Coping with Severe Symptoms and Hospitalization
One of Imogen’s more challenging symptoms was a severe mouth condition called acute necrotizing ulcerative gingivitis, sometimes referred to as “trench mouth.” The infection caused extreme pain and bleeding in her mouth, making it difficult for her to eat and talk.
The disease has also taken a toll on Imogen’s mental and emotional health. “I find it hard to relate to others my age,” she said, a sentiment many young patients can relate to. The trauma of Imogen’s diagnosis and hospitalization has left her with ongoing depression and anxiety. She has also had to deal with the loss of friendships, as it’s hard for her friends to understand why she often can’t go out or do things with them.

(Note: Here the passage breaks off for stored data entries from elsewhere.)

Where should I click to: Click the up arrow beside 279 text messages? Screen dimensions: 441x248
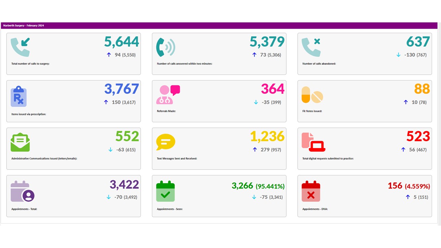255,149
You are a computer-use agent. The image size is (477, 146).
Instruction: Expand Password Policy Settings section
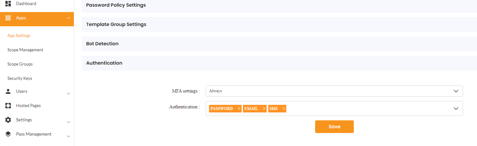click(116, 5)
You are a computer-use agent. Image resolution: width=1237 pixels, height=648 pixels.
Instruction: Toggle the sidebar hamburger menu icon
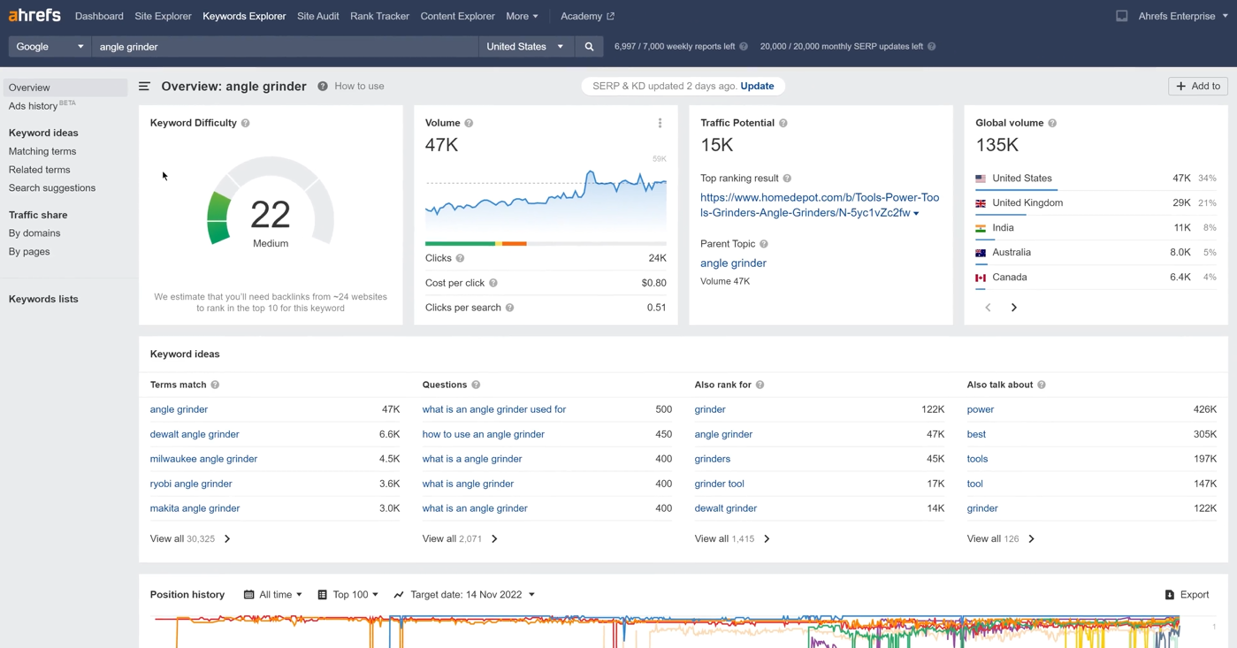pyautogui.click(x=144, y=87)
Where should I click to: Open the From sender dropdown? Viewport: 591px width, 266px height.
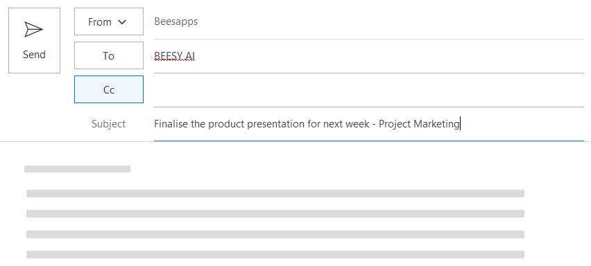coord(108,21)
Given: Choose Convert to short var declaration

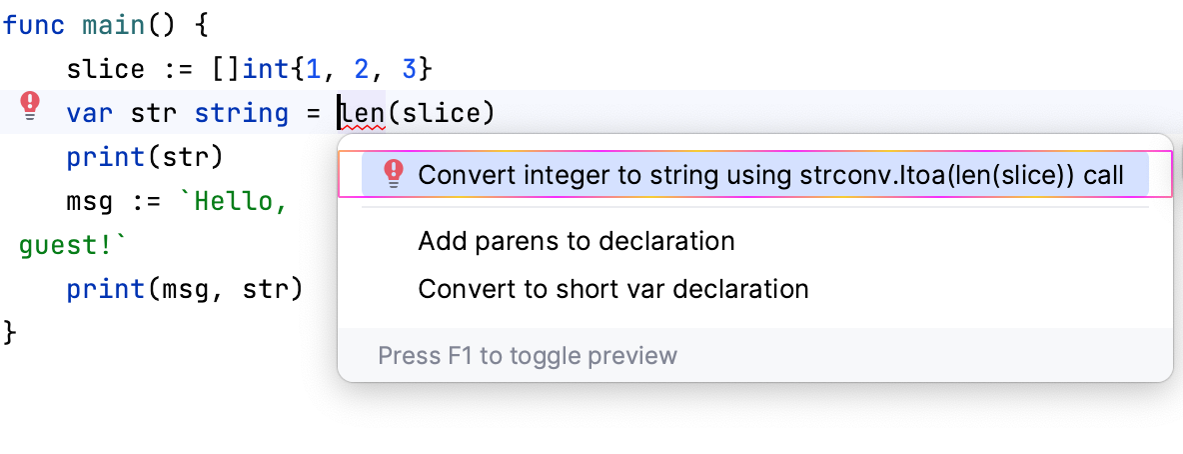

Imogen’s diagnosis came just in time. When she was admitted to the hospital, she had hemorrhages in her lungs and was coughing up a lot of blood. Doctors told her mother she was only 30 minutes away from dying. Imogen was placed in a medically induced coma. “I was honestly at peace with it,” she said. “I don’t remember a lot, but I wasn’t scared at that point.”
Support, Community, and Hope
Despite these immense challenges, Imogen remains hopeful. She is grateful for her strong support system, particularly her mother, who was a constant presence by her side. “My mum never left me alone when I was scared,” Imogen said. “She slept with me every single night I was in the hospital and helped me through every procedure and still does! I’m very grateful to have my mum.”
Imogen has also found a community of understanding individuals through an Australian and New Zealand vasculitis Facebook group. “I find them a great support system and learn a lot through them as well as my specialists,” she explained. Connecting with others her age, who have the same condition, has been a great source of comfort, helping her feel less alone.
Her experience has profoundly changed her perspective on life. “Now when I wake up in the morning, I am so thankful to be alive and out of the hospital,” Imogen said. “I also appreciate little things a lot more.” She finds joy and a sense of purpose in music and art and looks forward to a future where she can work with children as a primary school teacher.
When asked what advice she would give to someone newly diagnosed with vasculitis, Imogen’s message is simple yet powerful: “Just be grateful and hopeful. Everything will get better.”